### Page excerpt

☆ ☆ ☆

Romans 8:1 says, “There is therefore now no condemnation to those who are in Christ Jesus, who do not walk according tot he flesh, but according to the Spirit.” It is too easy to ‘condemn’ another in our thoughts. More on this tomorrow.

Uprooting Unbelief Through Impenetrable Faith

My article was in today’s newspaper. It is a combination of several of my recent devotionals.

How does unbelief creep in? I felt this question pop into my mind when I read Matthew 17:20. Jesus was answering His disciples’ question. He said, “…for assuredly, I say to you, if you have faith as a mustard seed, you will say to this mountain, move from here to there, and it will move; and nothing will be impossible for you.”

The issue is not the size of our faith. Unbelief creeps in when we allow the devil’s fiery dart-lies to penetrate our mind. It also comes in when we waver in what God’s word instructs us to do.

James 1:8 says that those who waver are double-minded and therefore unstable. Their faith borders are not secured. Faith is a resolute, unshakeable, and steadfastly rooted truth that is hidden in our heart. It is surrounded with thankfulness. 

In Colossians 2:5 Paul commended the church, “…rejoicing to see your good order and the steadfastness of your faith in Christ.” He went on in verses 6-7 to say, “As you therefore have received Christ Jesus the Lord, so walk in Him, rooted and built up in Him and established in the faith, as you have been taught, abounding in it with thanksgiving.”

☆ ☆ ☆

### Provided information

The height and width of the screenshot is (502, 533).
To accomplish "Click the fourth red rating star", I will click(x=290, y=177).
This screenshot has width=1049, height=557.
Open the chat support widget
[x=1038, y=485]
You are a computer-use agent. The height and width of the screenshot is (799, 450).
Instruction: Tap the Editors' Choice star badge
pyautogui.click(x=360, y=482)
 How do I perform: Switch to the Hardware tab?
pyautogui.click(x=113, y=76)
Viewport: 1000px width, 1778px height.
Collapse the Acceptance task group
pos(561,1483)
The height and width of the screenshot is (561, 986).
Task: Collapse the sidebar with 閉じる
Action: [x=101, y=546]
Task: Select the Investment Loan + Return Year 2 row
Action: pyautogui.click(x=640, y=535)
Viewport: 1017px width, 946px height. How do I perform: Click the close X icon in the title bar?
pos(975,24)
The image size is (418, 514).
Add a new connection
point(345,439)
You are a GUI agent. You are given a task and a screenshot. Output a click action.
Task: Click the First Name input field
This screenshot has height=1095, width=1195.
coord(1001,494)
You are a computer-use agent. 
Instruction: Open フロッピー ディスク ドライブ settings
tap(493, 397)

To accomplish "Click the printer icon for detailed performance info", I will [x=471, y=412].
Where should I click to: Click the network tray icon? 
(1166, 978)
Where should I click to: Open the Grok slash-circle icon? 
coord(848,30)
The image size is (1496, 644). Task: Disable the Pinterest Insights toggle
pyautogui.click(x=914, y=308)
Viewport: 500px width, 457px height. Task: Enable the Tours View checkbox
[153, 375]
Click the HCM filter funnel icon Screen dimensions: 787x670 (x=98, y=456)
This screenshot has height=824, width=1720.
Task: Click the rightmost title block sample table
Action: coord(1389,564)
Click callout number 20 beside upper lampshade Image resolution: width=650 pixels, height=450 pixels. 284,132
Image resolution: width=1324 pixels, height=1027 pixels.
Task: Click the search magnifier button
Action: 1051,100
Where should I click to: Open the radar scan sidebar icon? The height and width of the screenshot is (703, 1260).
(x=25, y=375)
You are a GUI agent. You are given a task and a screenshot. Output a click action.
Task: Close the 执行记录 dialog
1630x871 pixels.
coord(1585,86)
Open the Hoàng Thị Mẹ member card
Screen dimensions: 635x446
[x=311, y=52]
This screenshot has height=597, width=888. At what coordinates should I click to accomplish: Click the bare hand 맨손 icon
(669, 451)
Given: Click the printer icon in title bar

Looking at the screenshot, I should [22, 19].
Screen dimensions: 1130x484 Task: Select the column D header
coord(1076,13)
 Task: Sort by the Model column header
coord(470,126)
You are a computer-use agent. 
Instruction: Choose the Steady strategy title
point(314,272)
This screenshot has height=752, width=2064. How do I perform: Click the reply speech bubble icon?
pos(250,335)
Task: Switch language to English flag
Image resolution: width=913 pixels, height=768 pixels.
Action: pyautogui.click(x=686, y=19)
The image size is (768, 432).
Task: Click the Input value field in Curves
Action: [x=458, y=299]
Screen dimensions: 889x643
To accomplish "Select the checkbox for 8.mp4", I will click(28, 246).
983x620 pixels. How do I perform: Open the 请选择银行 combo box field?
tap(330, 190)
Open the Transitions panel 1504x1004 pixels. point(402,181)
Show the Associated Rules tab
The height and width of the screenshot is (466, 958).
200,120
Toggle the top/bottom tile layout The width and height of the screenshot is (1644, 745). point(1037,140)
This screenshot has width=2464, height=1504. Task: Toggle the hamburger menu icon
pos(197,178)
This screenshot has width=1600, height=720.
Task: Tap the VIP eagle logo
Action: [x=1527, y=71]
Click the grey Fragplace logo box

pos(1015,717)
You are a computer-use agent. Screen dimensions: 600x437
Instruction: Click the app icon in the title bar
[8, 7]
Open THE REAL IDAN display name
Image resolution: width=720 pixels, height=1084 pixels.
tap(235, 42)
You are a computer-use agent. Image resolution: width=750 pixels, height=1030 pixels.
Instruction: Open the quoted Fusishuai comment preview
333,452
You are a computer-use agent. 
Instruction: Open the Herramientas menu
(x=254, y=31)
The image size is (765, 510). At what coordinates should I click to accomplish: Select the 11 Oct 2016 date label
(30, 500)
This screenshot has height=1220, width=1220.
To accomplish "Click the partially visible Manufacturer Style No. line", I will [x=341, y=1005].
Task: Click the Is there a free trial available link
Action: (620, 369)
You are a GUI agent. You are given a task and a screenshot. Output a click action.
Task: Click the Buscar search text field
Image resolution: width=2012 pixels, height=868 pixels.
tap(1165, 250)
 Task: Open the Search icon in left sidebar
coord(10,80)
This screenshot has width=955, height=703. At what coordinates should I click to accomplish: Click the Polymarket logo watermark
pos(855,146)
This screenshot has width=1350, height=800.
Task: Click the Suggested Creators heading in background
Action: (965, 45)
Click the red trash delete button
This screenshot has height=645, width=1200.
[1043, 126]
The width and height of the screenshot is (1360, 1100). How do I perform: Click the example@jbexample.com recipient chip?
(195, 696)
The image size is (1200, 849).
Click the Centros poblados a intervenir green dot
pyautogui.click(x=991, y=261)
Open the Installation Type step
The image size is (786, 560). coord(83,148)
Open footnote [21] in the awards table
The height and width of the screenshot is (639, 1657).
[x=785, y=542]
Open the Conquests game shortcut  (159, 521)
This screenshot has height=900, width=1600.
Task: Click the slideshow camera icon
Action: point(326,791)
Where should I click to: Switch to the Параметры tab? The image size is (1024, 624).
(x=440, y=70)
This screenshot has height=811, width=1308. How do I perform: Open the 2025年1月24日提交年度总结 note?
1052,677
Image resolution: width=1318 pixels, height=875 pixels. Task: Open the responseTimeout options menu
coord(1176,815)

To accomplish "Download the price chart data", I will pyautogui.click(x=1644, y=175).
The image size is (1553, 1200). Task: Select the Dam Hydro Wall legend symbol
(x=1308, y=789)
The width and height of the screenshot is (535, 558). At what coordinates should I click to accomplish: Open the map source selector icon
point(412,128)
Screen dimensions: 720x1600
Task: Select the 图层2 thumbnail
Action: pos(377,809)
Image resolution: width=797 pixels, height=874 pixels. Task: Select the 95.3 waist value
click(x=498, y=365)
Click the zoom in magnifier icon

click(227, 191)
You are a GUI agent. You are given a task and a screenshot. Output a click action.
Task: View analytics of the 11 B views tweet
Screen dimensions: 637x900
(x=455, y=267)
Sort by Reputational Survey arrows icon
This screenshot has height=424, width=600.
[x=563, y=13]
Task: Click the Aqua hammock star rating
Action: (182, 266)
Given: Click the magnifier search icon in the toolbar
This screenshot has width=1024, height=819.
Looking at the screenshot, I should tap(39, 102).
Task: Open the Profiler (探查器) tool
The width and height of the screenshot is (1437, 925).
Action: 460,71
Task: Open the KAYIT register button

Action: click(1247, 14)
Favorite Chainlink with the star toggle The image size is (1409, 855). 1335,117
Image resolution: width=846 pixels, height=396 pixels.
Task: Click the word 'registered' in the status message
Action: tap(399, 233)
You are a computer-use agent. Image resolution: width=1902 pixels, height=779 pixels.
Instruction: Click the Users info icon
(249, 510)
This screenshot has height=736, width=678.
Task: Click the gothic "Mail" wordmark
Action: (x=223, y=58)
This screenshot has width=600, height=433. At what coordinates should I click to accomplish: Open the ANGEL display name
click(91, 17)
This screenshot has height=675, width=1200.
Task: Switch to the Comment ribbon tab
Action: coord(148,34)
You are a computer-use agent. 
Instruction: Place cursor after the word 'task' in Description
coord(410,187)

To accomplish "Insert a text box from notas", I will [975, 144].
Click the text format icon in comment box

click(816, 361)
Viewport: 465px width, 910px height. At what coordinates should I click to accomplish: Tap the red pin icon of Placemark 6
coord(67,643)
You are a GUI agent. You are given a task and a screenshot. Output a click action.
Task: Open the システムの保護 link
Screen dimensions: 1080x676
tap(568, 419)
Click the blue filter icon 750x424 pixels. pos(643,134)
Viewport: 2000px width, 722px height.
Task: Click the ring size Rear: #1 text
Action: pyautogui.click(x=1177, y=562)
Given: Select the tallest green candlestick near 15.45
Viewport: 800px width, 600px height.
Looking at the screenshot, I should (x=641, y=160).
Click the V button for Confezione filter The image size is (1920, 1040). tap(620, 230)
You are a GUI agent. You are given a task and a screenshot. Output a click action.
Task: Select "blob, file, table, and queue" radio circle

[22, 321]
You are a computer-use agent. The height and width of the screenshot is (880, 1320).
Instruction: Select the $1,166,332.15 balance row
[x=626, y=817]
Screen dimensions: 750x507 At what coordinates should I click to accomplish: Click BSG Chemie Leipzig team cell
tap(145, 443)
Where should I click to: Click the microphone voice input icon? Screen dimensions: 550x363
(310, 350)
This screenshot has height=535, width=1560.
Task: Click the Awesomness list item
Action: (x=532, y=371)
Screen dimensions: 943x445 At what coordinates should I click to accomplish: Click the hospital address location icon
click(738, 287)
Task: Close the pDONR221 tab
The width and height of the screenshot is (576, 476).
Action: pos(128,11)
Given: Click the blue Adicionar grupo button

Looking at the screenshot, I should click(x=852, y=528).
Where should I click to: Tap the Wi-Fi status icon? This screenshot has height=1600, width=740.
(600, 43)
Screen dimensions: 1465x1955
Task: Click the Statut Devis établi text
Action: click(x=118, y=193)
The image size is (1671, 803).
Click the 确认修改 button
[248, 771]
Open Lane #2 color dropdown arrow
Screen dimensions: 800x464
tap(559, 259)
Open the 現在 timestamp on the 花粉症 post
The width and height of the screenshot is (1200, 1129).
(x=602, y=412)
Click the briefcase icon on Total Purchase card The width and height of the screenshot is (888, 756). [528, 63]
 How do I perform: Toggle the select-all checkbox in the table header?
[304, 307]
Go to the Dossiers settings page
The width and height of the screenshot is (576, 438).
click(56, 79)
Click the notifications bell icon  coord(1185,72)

☆ ☆ ☆

### Questions on the material
a - Answer these questions from the devotional excerpt, each on its own line:
(i) Which verse was the writer reading when the question about how unbelief creeps in came to mind?
(ii) According to James 1:8, what are those who waver?
(iii) In Colossians 2:5, what did Paul rejoice to see in the church?
b - Transcribe part of the devotional excerpt word for word. Begin at the words "The issue is" and stop after "instructs us to do.".
c - Please write the next part of the devotional excerpt, picking up after its last sentence.

### Solved tasks
a -
(i) Matthew 17:20
(ii) Double-minded and therefore unstable
(iii) Their good order and the steadfastness of their faith in Christ

b -
The issue is not the size of our faith. Unbelief creeps in when we allow the devil’s fiery dart-lies to penetrate our mind. It also comes in when we waver in what God’s word instructs us to do.

c -
2 Corinthians 10:5 says to take every thought captive. That does not mean that we take every thought apart to see if it has a lie in it. It means that we hide God’s truth in our heart. It is this inward truth that will rise like a sentinel to thwart any lie from entering in the first place.

Those lies that we dialogue with become part of our own thought processes. They seed into the soil of our hearts unknowingly. That is the stealth activity of our enemy. It is essential to remember that not every thought is of our own origin. As each lie is hidden, it is gathered into a stronghold which wars against us from inside. 

All fiery darts come from the outside. Ephesians 6:16 was written so we could stop them from entering. It says, “Above all, taking the shield of faith with which you will be able to quench all the fiery darts of the wicked one.”

How then does our faith quench fiery darts? Quench means to suppress, thwart, and extinguish. It’s a word that describes how our enemy seeks to destroy our faith. The opposite of suppress is to express. The opposite of thwart is to succeed in victory. The opposite of extinguishing is to ignite.

We are warned in 1 Thessalonians 5:19, “Do not quench the Holy Spirit.” Ephesians 4:30 says to not grieve the Holy Spirit. Verse 31 listed the enemy’s tactics. He works through people that are under his influence through the lies they have believed.

It says, “Let all bitterness, wrath, anger, clamor, and evil speaking be put away from you with all malice.” Verse 32 helps us to come in the opposite spirit. It says, “And be kind to one another, tenderhearted, forgiving one another; even as God in Christ forgave you.”

Paul’s further instructions are in Colossians 3:12-13. It says, “Therefore as the elect of God, holy and beloved, put on tender mercies, kindness, humility, meekness, longsuffering; bearing with one another, and forgiving one another, if anyone has a complaint against another; even as Christ forgave you, so you also must do.”

The underpinning of our faith is forgiveness. As we are forgiven, we are to forgive in the same manner. Matthew 18:35 says that unless we forgive from our heart, God the Father will send tormentors. 

Could the Lord be using folks in your life that you are at cross purposes with? What He allows always has His purpose ingrained in the fabric of the trial. It is tightly woven so that nothing can thwart it.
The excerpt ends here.